Congrès-Hebdo
Comme l'expliquait « le Quotidien » (n° 7272), tous ces essais avaient pour objectif d'induire une réponse immunitaire spécifique chez des séropositifs traités et bien contrôlés, en utilisant un vaccin préparé avec du virus canarypox, portant des fragments de gènes d'enveloppe nef et pol du VIH (ALVAC-VIH versus CP 1433), des lipopeptides (Lipo 6T), portant des fragments de protéines virales gag, nef et pol, ou l'association des deux substances.
Dans l'essai ANRS 093 (Vaccil-2), présenté par Yves Lévy, 70 patients ont été inclus avec des CD4 > 350 et une charge virale < 50 copies. Quatre injections de l'association, à quatre semaines d'intervalle, ont été pratiquées chez 33 patients suivis par trois cures d'IL2, dans le dessein de faire remonter les CD4. Les autres patients poursuivaient le traitement antirétroviral seul, représentant le groupe témoin. A un an, on observe une réduction significative du nombre de patients sous trithérapie dans le groupe immunothérapie (p = 0,027) et une augmentation, elle aussi significative, de la réponse immunitaire à au moins l'un des antigènes du VIH.
On observe ainsi une réponse immunitaire favorable et un meilleur contrôle viral chez les patients « vaccinés », la supériorité, par rapport au contrôle, demeurant, quand on prend en compte deux autres paramètres influant sur le résultat à un an (prise antérieure d'IL2 chez 15 patients et charge virale faible au début de l'essai).
L'essai ANRS 094, présenté par R. Tubiana, est un essai ouvert qui a porté sur 48 patients eux aussi contrôlés par HAART depuis au moins un an (charge virale inférieure à 200 copies, CD4 supérieurs à 400 cellules). Ces patients ont reçu quatre injections par mois du vaccin seul (ALVAC-HIV versus CP 1433), sans IL2, et, un mois plus tard, le traitement antirétroviral était interrompu. Là encore, on note une réponse immunitaire (p24 LPA) au cours de la vaccination, 25 % présentant déjà une positivité avant la vaccination. En outre, chez 37 % des patients, on enregistre un triplement des CD8 cytotoxiques spécifiques (HIV-gag). Sur le plan clinique, avec un recul de 44 semaines, 10 patients n'ont pas repris de chimiothérapie antirétrovirale (21 %), alors que les autres ont dû la reprendre, en moyenne après 6,6 semaines (l'existence d'une réponse immunitaire p24 à l'arrêt du traitement étant de bon pronostic ; p = 0,02).
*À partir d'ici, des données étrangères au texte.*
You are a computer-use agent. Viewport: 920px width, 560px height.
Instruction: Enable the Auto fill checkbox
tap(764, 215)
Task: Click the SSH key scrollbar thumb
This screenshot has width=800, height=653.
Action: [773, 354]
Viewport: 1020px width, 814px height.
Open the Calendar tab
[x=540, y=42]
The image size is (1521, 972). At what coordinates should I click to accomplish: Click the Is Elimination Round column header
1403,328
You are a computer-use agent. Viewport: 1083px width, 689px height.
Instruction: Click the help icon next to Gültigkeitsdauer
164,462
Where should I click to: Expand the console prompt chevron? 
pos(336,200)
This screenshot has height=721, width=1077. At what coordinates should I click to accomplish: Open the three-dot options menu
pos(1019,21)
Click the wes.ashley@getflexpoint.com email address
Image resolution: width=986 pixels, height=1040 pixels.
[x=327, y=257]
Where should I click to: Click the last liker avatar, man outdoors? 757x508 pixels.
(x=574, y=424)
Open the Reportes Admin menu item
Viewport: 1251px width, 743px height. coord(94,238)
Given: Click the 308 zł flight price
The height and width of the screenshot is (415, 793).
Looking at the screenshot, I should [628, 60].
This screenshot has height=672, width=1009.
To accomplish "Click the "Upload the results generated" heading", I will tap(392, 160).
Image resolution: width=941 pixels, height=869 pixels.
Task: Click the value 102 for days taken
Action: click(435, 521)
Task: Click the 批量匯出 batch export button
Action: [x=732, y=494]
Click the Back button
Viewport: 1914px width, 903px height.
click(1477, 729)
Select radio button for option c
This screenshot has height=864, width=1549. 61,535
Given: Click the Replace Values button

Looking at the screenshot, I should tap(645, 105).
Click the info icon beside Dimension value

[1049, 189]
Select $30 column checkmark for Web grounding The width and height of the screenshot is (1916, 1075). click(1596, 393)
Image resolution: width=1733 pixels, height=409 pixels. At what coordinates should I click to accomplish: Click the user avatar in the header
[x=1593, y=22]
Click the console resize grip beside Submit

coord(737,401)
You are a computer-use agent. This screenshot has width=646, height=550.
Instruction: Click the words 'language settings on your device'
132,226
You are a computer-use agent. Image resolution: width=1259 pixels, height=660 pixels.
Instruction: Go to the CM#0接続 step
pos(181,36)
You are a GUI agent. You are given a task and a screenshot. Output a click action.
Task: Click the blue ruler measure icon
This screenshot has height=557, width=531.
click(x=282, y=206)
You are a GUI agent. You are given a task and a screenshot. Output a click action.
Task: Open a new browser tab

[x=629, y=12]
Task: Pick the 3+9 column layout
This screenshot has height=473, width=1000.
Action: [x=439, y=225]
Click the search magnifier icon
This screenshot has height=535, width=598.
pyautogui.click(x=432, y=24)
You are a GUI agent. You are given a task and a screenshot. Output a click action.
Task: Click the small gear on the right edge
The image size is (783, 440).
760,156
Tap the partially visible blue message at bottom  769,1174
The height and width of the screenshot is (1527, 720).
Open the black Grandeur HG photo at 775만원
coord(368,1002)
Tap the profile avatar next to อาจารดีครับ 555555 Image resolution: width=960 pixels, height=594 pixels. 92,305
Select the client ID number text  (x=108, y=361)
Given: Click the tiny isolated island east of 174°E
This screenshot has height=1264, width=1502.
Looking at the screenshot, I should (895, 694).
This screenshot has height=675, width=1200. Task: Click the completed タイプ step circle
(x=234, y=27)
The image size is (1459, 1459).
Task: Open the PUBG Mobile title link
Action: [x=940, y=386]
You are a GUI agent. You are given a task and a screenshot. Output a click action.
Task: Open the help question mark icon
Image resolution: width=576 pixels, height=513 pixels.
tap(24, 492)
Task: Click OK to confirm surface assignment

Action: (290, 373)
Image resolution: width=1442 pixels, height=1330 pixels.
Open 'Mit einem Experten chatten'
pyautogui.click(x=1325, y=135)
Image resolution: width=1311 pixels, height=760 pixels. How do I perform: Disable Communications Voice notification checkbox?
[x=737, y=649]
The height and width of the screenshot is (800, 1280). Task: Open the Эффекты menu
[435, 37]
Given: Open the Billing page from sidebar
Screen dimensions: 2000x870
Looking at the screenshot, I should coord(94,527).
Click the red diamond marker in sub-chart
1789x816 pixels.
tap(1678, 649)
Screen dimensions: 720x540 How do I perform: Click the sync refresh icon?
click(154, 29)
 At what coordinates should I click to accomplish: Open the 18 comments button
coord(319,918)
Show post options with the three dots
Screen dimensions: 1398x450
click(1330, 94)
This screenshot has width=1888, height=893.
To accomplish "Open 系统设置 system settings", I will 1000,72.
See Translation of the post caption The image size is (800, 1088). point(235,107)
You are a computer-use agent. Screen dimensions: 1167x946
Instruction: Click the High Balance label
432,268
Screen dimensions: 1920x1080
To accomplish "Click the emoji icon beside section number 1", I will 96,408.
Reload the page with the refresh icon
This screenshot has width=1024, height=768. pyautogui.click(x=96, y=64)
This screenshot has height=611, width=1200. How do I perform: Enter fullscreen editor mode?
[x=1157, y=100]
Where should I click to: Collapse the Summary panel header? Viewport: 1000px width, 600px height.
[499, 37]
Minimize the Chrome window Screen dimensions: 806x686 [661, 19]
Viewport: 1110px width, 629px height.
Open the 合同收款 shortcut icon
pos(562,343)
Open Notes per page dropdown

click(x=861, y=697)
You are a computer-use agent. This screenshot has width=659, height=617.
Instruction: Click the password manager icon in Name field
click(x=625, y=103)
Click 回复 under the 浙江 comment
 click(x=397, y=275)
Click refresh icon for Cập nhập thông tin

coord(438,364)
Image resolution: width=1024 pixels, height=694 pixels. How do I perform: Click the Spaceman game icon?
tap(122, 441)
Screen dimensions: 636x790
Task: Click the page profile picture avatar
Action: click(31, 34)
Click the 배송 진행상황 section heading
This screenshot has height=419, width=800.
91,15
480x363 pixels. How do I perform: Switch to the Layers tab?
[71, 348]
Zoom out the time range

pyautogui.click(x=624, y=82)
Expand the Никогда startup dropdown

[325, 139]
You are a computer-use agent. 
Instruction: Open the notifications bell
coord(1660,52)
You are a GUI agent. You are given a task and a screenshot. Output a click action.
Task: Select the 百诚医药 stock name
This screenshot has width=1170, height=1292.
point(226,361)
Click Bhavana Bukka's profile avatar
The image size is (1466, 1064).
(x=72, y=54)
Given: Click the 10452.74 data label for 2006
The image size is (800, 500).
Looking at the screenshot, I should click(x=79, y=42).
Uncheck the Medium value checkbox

Le dernier essai (Lipthera) réalisé à Cochin et à Tenon a porté sur 24 patients et a utilisé un « vaccin » lipopeptidique, en 3 injections (J0, 3 semaines et 6 semaines), la trithérapie étant interrompue à six mois si les CD4 restaient au-dessus de 350 et la charge virale, inférieure à 50 copies. Les résultats biologiques sont assez comparables à ceux observés dans les essais précédents, avec un taux de réponse (CD4 et CD8 cytotoxiques) de l'ordre de 90 %. Un an après l'arrêt du HAART, 7 patients évalués sur 17 restent sous traitement, avec moins de 30 000 copies (5 étant à moins de 10 000 copies). On remarque toutefois que, chez 4 patients, la chimiothérapie a dû être réintroduite après moins d'un mois d'arrêt. En outre, les auteurs ne notent pas de corrélation entre la réponse immunitaire induite et l'évolution de la charge virale, après arrêt du traitement antirétroviral.
On le voit, ces essais non totalement superposables peuvent faire naître des espoirs, mais les résultats restent très préliminaires, soulevant encore de nombreuses questions : rôles respectifs des différentes substances utilisées, et en particulier l'IL2, risque d'échappement virologique, évolution clinique à plus long terme (en comparant dans les populations étudiées des sujets « vaccinés » et « non vaccinés ») après arrêt du HAART. D'où l'écoute attentive et les questions pertinentes des congressistes du CROI. Dans ces conditions, on peut se demander si une conférence de presse grand public s'imposait en avant-première, d'autant que l'on sait bien - à travers de multiples exemples passés - que dans le grand public ce thème entraîne facilement des promesses lyriques et, ce qui est plus grave, une mauvaise information des patients.